INFORMATION
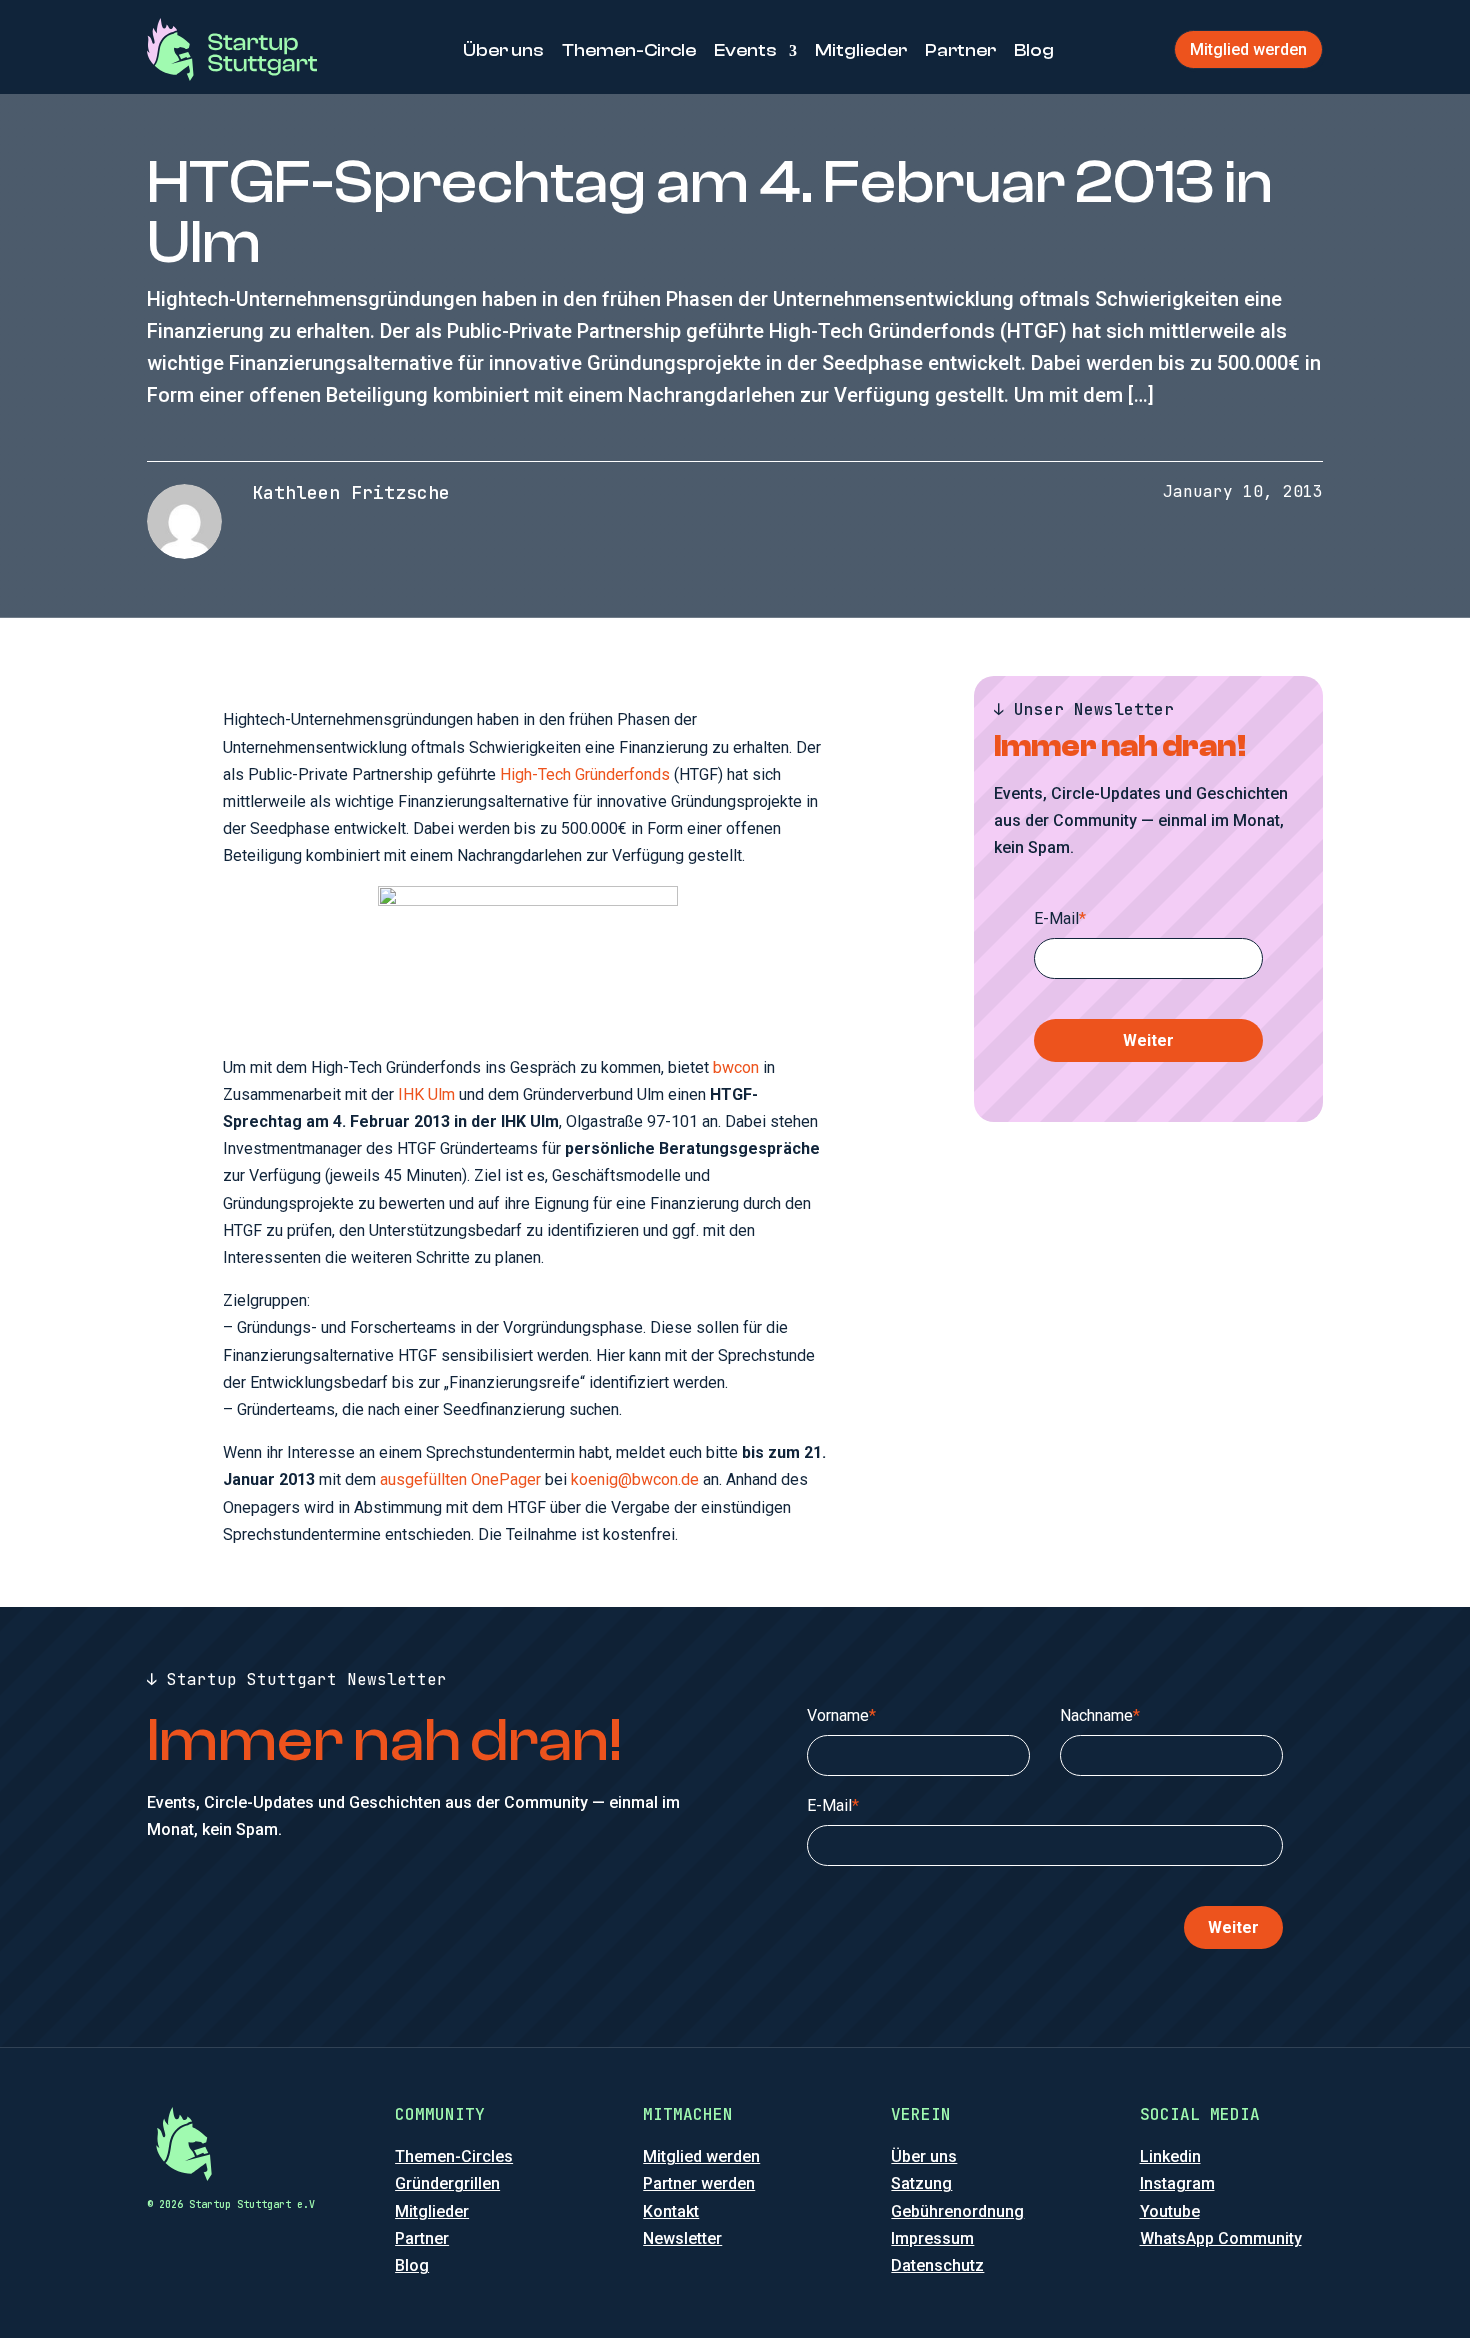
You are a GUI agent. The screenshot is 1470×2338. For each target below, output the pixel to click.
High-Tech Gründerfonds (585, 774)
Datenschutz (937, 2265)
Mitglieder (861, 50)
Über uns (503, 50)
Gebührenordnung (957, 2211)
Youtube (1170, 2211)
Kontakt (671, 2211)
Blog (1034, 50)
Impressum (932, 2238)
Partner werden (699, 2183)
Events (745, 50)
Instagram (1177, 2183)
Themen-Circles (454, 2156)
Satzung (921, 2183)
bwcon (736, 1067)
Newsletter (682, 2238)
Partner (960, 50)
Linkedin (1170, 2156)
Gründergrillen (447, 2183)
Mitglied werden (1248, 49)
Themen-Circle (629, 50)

TASK DIRECTIONS
Write out every entry above exactly, minus the pictures.

ANSWER TO THE PROBLEM
You are a GUI agent. The screenshot is 1470×2338. For each target below, output the pixel to click.
High-Tech Gründerfonds (585, 774)
Datenschutz (937, 2265)
Mitglieder (861, 50)
Über uns (503, 50)
Gebührenordnung (957, 2211)
Youtube (1170, 2211)
Kontakt (671, 2211)
Blog (1034, 50)
Impressum (932, 2238)
Partner werden (699, 2183)
Events (745, 50)
Instagram (1177, 2183)
Themen-Circles (454, 2156)
Satzung (921, 2183)
bwcon (736, 1067)
Newsletter (682, 2238)
Partner (960, 50)
Linkedin (1170, 2156)
Gründergrillen (447, 2183)
Mitglied werden (1248, 49)
Themen-Circle (629, 50)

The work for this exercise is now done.